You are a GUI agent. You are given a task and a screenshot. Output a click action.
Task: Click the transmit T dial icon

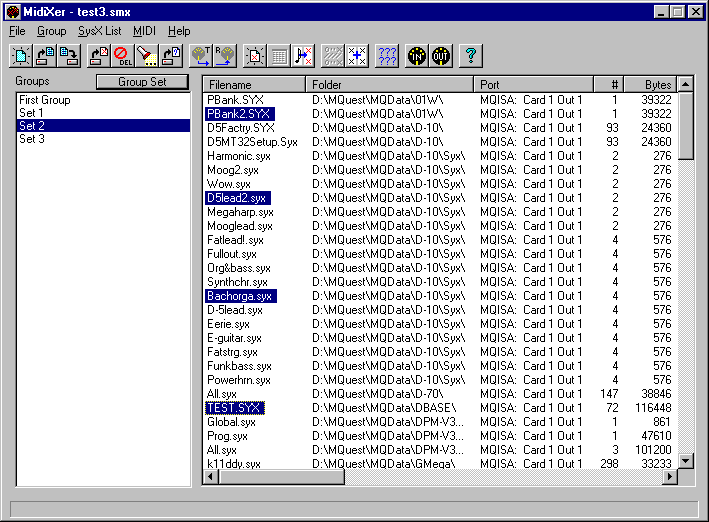(200, 56)
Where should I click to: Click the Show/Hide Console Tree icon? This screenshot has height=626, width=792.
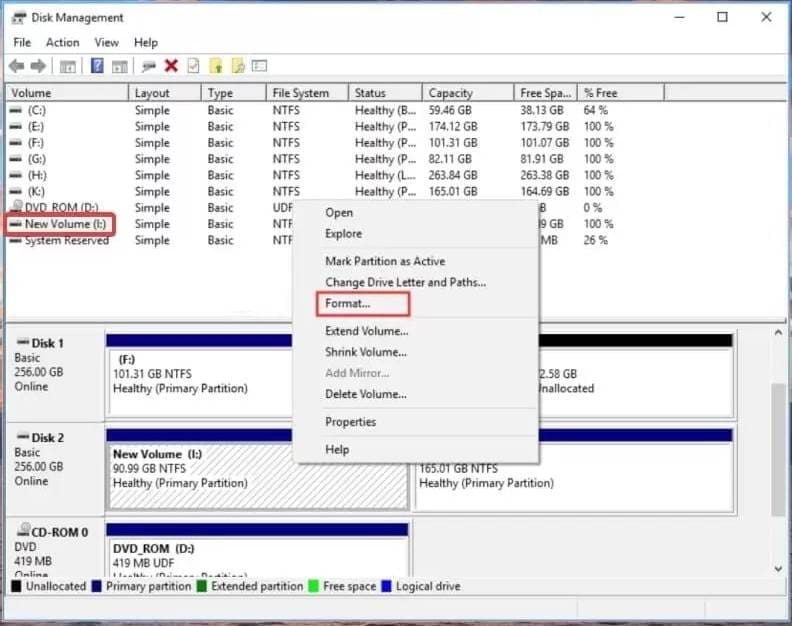pos(68,66)
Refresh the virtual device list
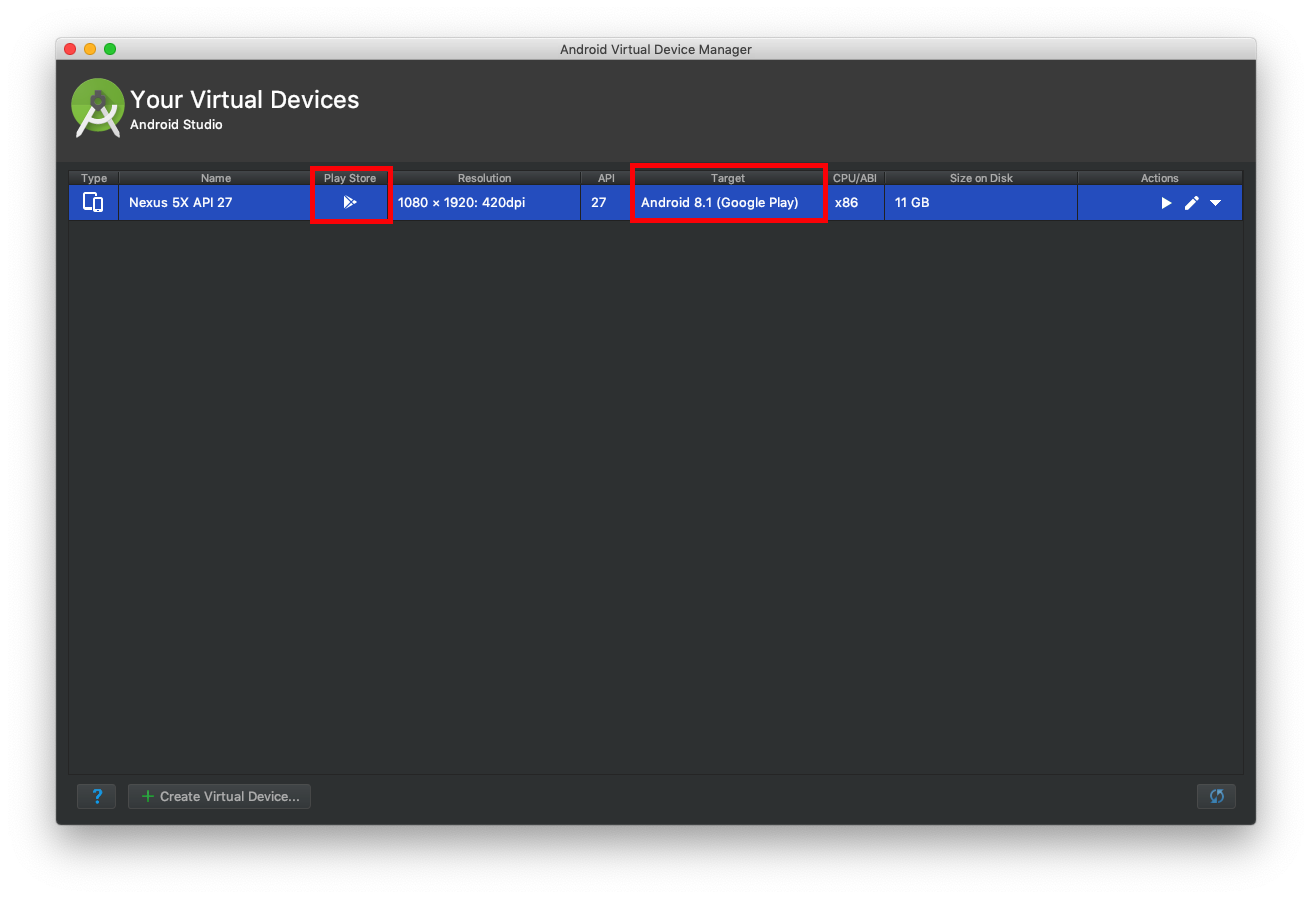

—————

Please give the entries above again exactly as written, leaving out any pictures.

You are a GUI agent. You are given a task and a screenshot. Output a click action.
Task: Click the transmit T dial icon

(200, 56)
Where should I click to: Click the Show/Hide Console Tree icon? This screenshot has height=626, width=792.
pos(68,66)
Refresh the virtual device list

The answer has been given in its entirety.